● **Problem**: Without any pictures, retype exactly the lines that begin at the one holding "Screen dimensions: 508x251" and end at the last line of the data below.
** Opening Input data block **
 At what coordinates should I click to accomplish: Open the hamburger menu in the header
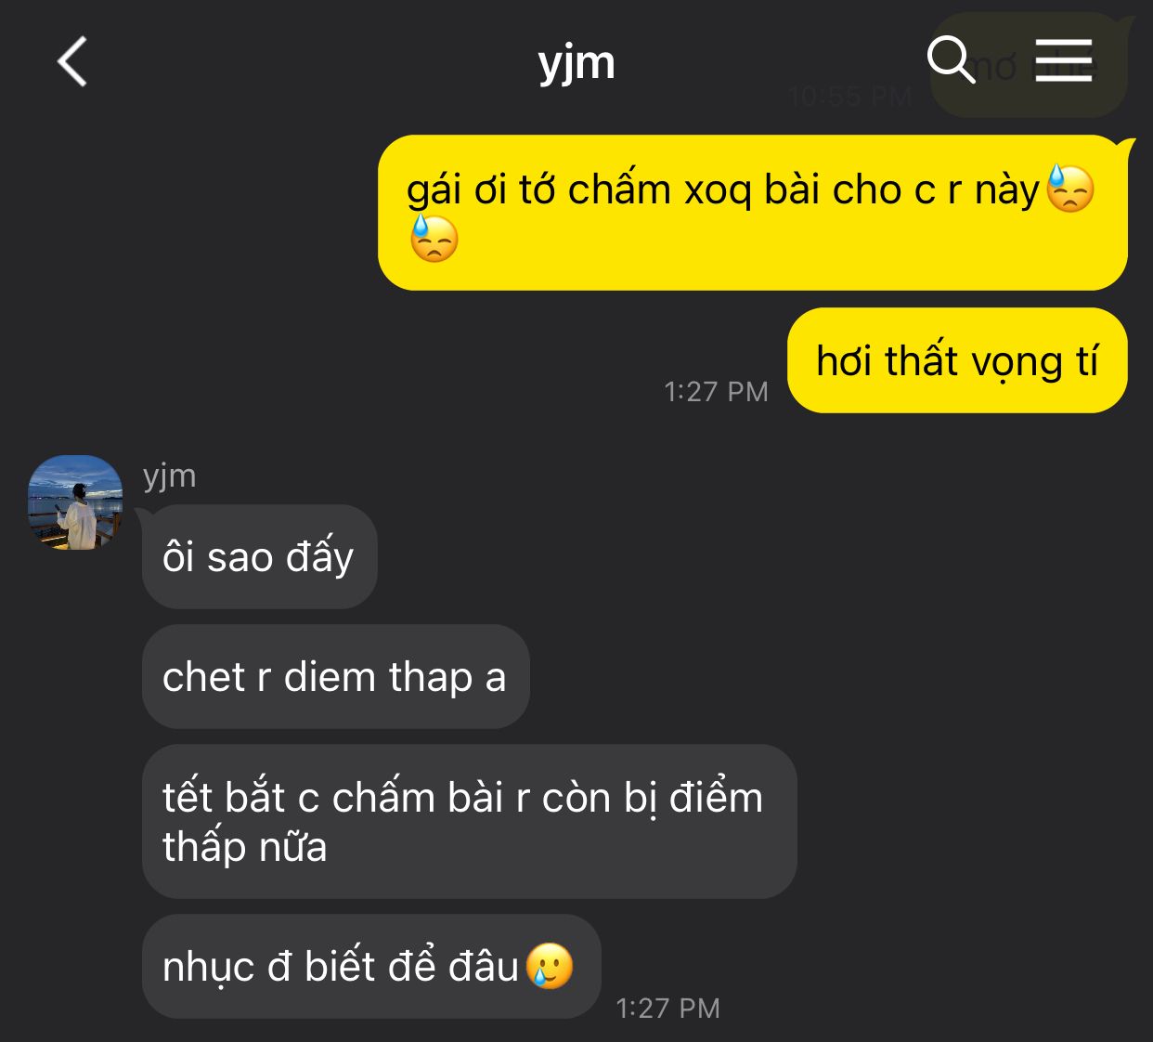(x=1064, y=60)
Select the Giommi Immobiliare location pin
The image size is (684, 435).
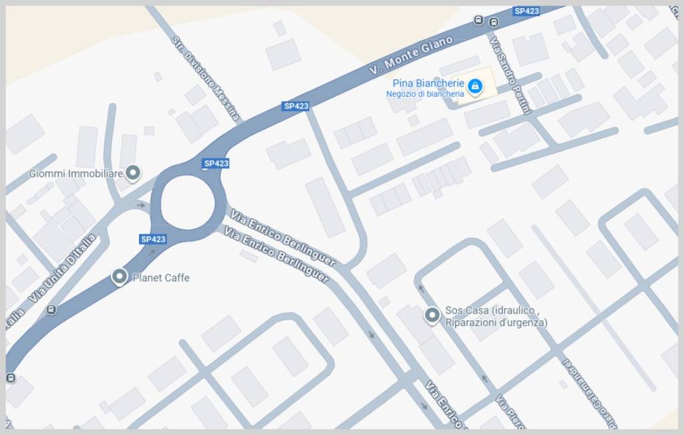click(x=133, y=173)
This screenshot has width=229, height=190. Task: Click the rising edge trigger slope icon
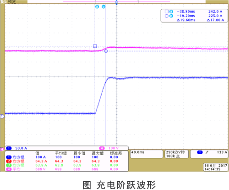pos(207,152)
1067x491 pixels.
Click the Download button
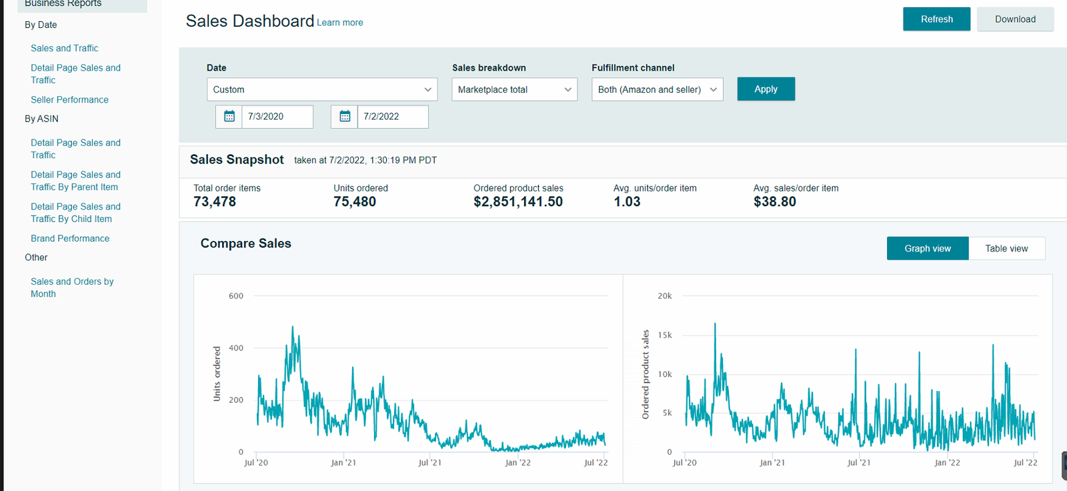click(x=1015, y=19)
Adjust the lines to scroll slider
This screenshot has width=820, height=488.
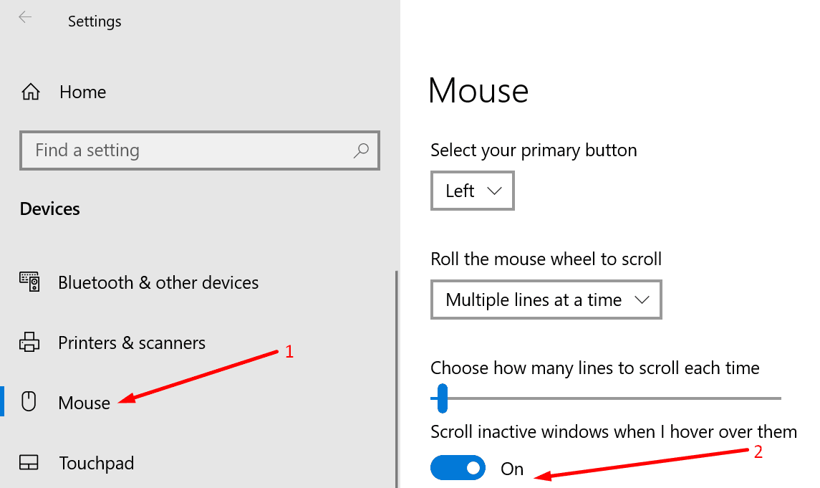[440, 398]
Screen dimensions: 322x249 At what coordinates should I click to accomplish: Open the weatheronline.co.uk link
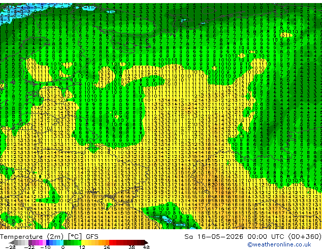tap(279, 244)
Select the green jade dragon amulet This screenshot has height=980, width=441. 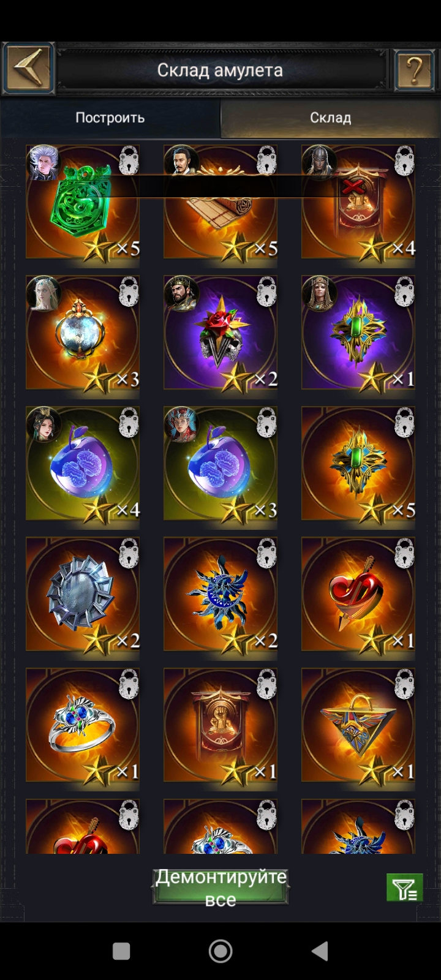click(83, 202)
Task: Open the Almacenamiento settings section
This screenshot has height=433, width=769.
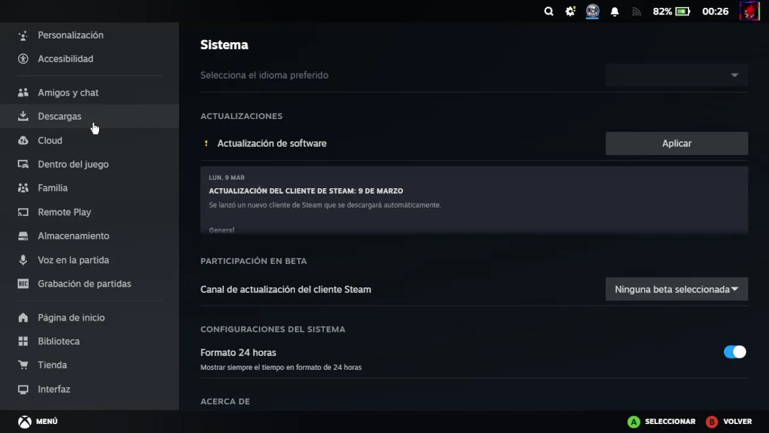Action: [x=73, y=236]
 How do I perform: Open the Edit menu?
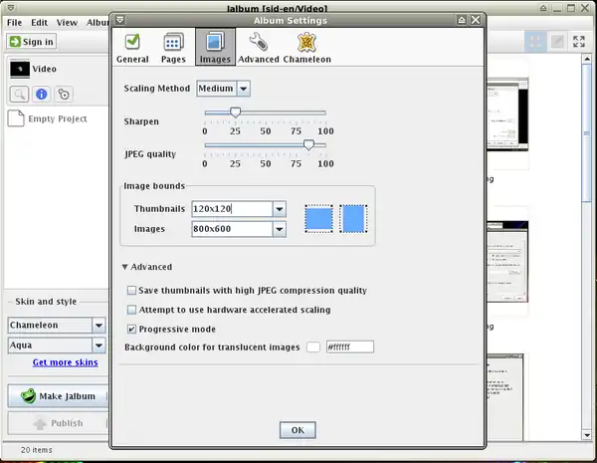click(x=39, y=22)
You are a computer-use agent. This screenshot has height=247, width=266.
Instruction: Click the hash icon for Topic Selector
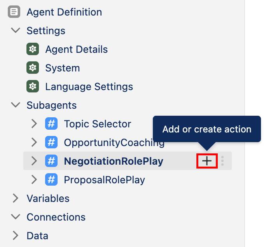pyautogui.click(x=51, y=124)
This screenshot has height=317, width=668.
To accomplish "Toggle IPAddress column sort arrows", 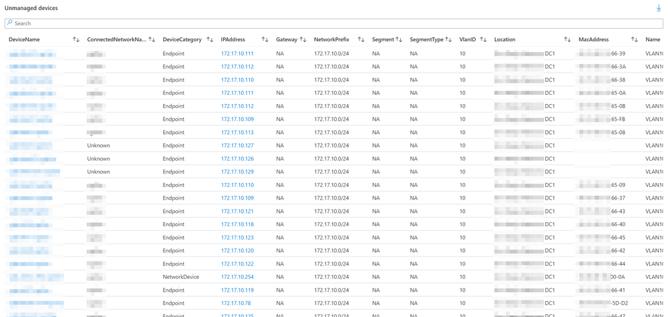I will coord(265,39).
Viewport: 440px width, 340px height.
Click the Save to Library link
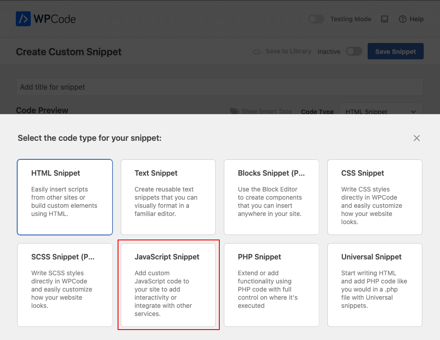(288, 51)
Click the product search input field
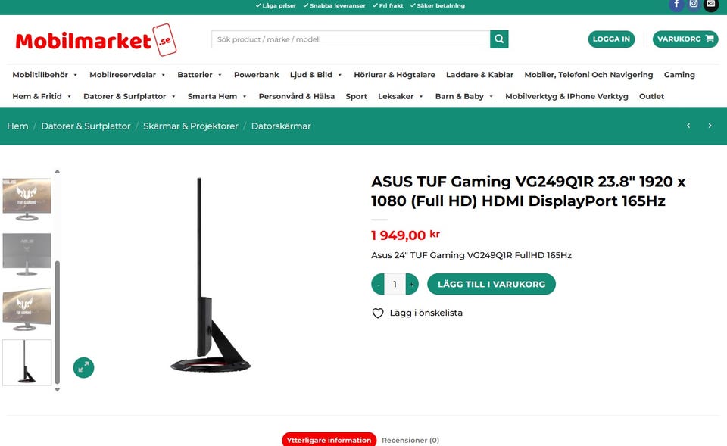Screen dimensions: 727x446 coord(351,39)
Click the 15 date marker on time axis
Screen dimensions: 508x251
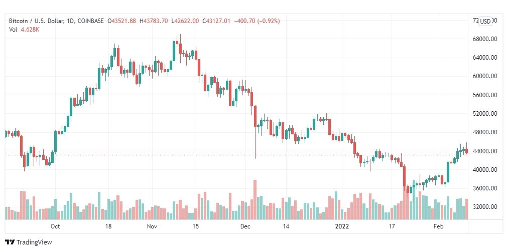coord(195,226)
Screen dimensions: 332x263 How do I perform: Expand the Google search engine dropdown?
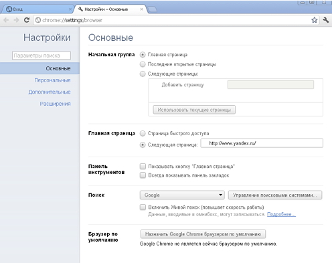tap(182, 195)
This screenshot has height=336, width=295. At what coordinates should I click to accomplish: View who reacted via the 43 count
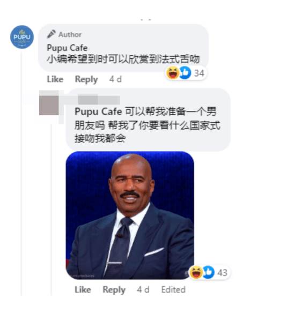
** Closing Input data block **
● **Reply**:
Screen dimensions: 508x251
coord(195,226)
Screen dimensions: 332x263 How do I perform: Expand the Google search engine dropdown?
tap(182, 195)
This screenshot has height=336, width=295. At what coordinates should I click to accomplish: View who reacted via the 43 count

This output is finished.